On Monday afternoon, House Speaker Nancy Pelosi will conduct a conference call with Democrats to discuss what to do next now that the Mueller report has been released. Appearing on ABC’s This Week, Representative Adam Schiff laid out the conversation that is likely to ensue.
JUST IN: Rep. Adam Schiff tells @MarthaRaddatz congressional Democrats “may” take up impeachment in the wake of special counsel Mueller’s report, and that the decision will be made based on “what is the best thing for the country” https://t.co/A40N3k8AwK pic.twitter.com/DcMQX34k7h
— This Week (@ThisWeekABC) April 21, 2019
As much of the media is doing, Martha Raddatz posed the question to elicit a reaction from Schiff to Senator Elizabeth Warren’s call for impeachment. That frames the debate as happening entirely within the ranks of Democrats. But Schiff is right to redirect all of that and point out that it is the GOP leadership that is “willing to carry the president’s water, no matter how corrupt or unethical or dishonest the president’s conduct may be.” That is the message Democrats should be focusing on at this point.

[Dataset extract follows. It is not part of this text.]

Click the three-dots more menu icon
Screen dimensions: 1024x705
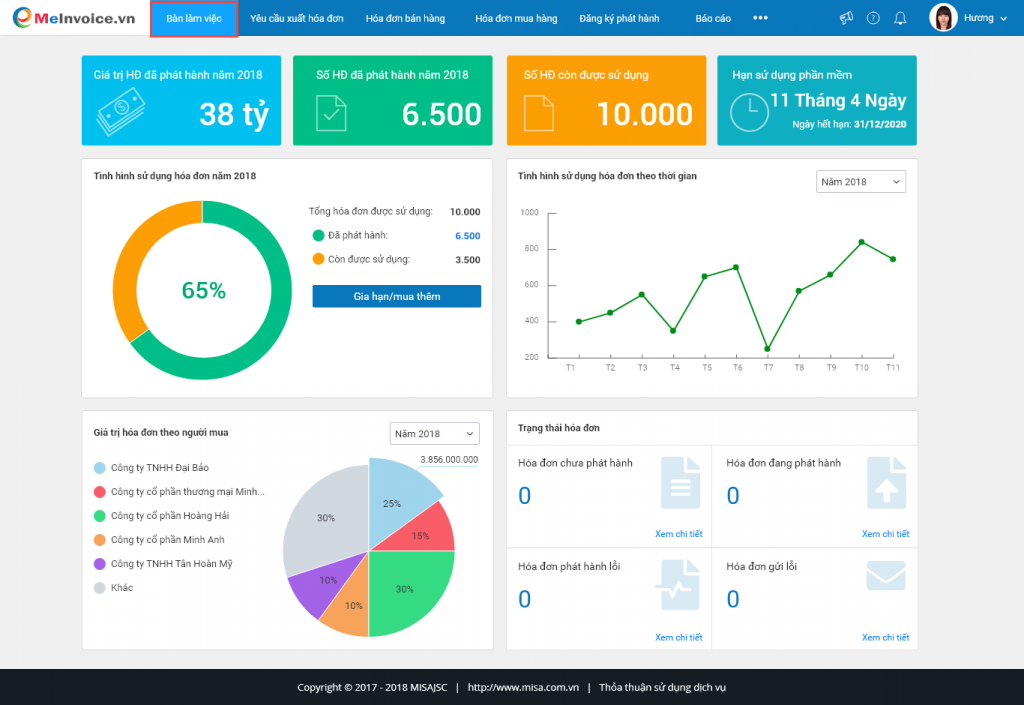coord(760,18)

But as we’ve often seen with Warren, she jumped into the debate with a heavy-handed prescription too soon. During her conversation with Rachel Maddow, she not only limited impeachment to criminal offenses (which is inaccurate), she also implied that the only reason a Democrat would hesitate to call for impeachment right now would be because of political concerns. That’s one of those statements that goes to motivation, which is always divisive.
There was, however, one important point made by Warren, as Susan Hennessey and Quinta Jurecic discuss.

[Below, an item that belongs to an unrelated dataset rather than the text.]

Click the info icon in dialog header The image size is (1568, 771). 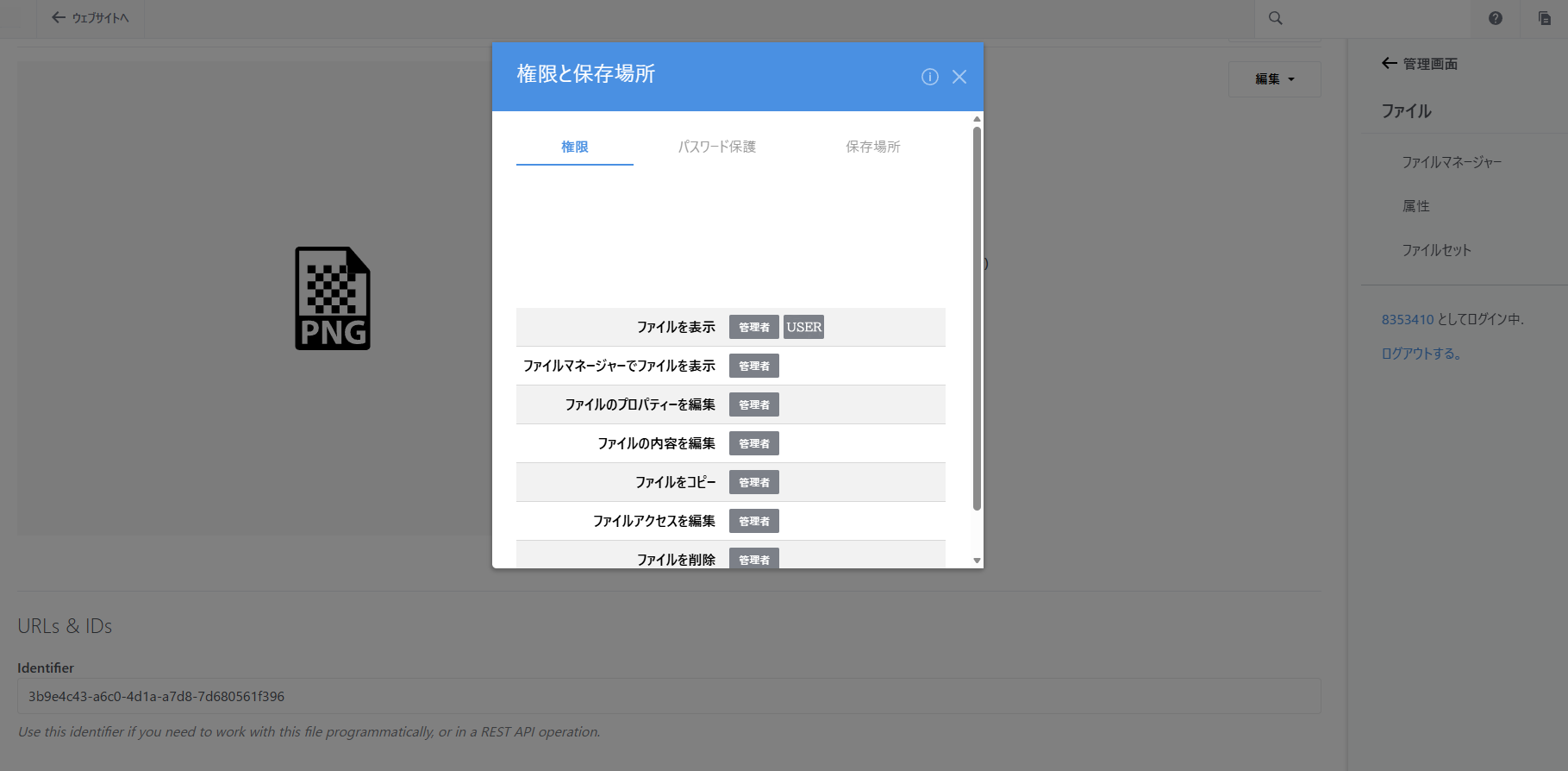tap(929, 77)

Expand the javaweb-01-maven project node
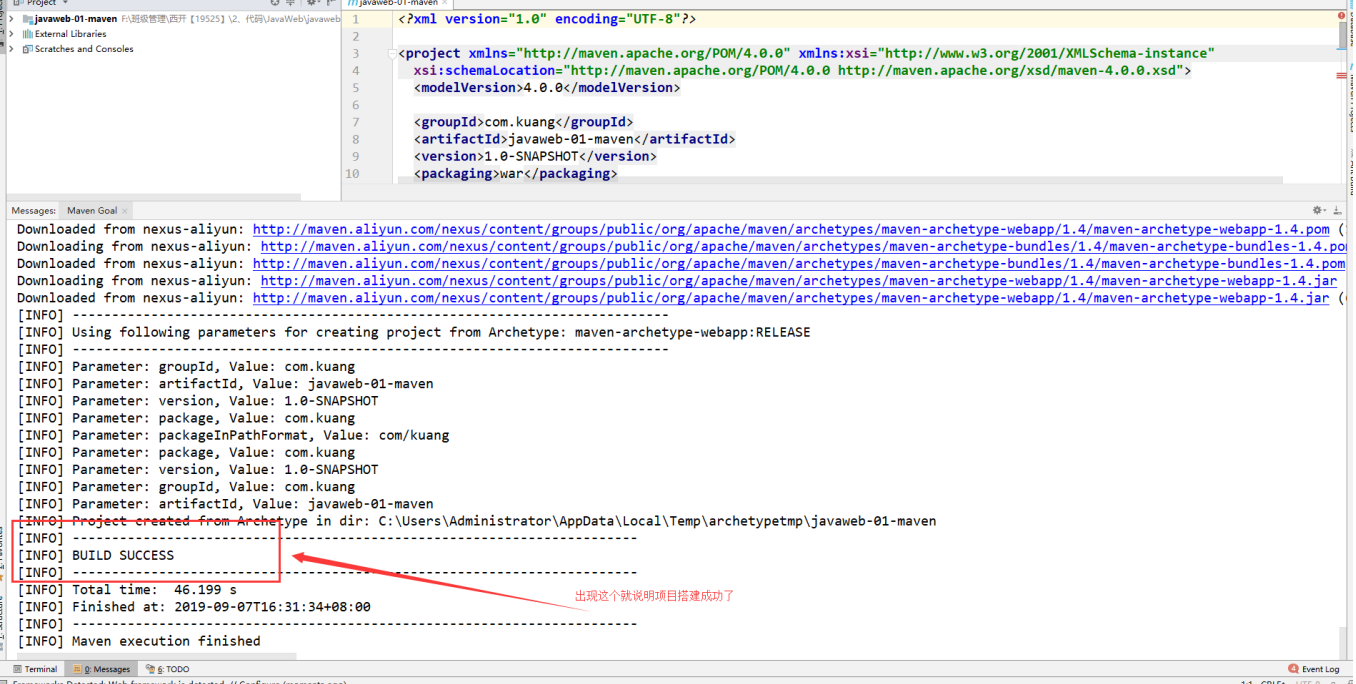coord(12,19)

The problem is that impeachment isn’t a purely political matter—though certainly it is political in part. It’s a constitutional expression of the separation of powers, of Congress’s ability to check a chief executive overrunning the bounds of his power…
There is a danger to this mode of thinking, which is that Democrats should tolerate the institutional harms that would come from not initiating a serious impeachment inquiry because what really matters is winning the 2020 election. When you convince yourself that the best way to safeguard the republic is for your side to win, it gets tempting to tolerate all kinds of intolerable things. It is the precise calculus many congressional Republicans have made in supporting Trump despite his degradations of his office.
During a time when Trump and Republicans are posing such a serious threat to our democratic institutions, it is critical that the opposition not join them in that process by giving the president a pass on his degradations of the office.
So if it is too soon to call for Trump to be impeached, but it is necessary for Democrats to respond to the serious allegations contained in the Mueller report, what is the appropriate response? Hennessey and Jurecic provide the answer.
Though hard questions remain about whether President Trump should be impeached and whether the evidence would be sufficient for the Senate to convict him, these are not questions that need to be answered at this stage. Congress’s responsibility at this point is to begin an impeachment inquiry as a means of finding an answer to them. And Mueller has provided more than enough information to justify initiating an inquiry…
In the face of this evidence, for Congress to not even consider impeachment as a matter of serious inquiry is to declare that the legislature is not interested in its carrying out its institutional obligations as a coordinate branch of government.
In other words, what the House must do is begin an impeachment investigation (or inquiry). That is exactly what happened in response to Watergate in February 1974 with H.Res.803 titled, “Resolution providing appropriate power to the Committee on the Judiciary to conduct an investigation of whether sufficient grounds exist to impeach Richard M. Nixon, President of the United States.”
An impeachment investigation would not need to repeat the one just conducted by Mueller’s team. Instead, it could highlight how the standards for impeachment are different from the ones used by the special counsel and then go on to determine whether the president’s behavior violated those standards. It would also have the benefit of including investigations of other potentially impeachable offenses—such as telling border agents to break the law and promising them presidential pardons in return.
There are three messages that Democrats must use to combat the lies coming from Trump and his enablers, which are already beginning to shape the media narrative.
- An impeachable offense need not be a crime.
- Republicans are attempting to cover up not only this president’s potential crimes, but also his corrupt, unethical, and dishonest conduct.
- Democrats are prepared to launch an impeachment investigation as part of their Constitutional obligations.
Echoing how Schiff framed the question on Sunday, that is what it means to do what’s best for the country.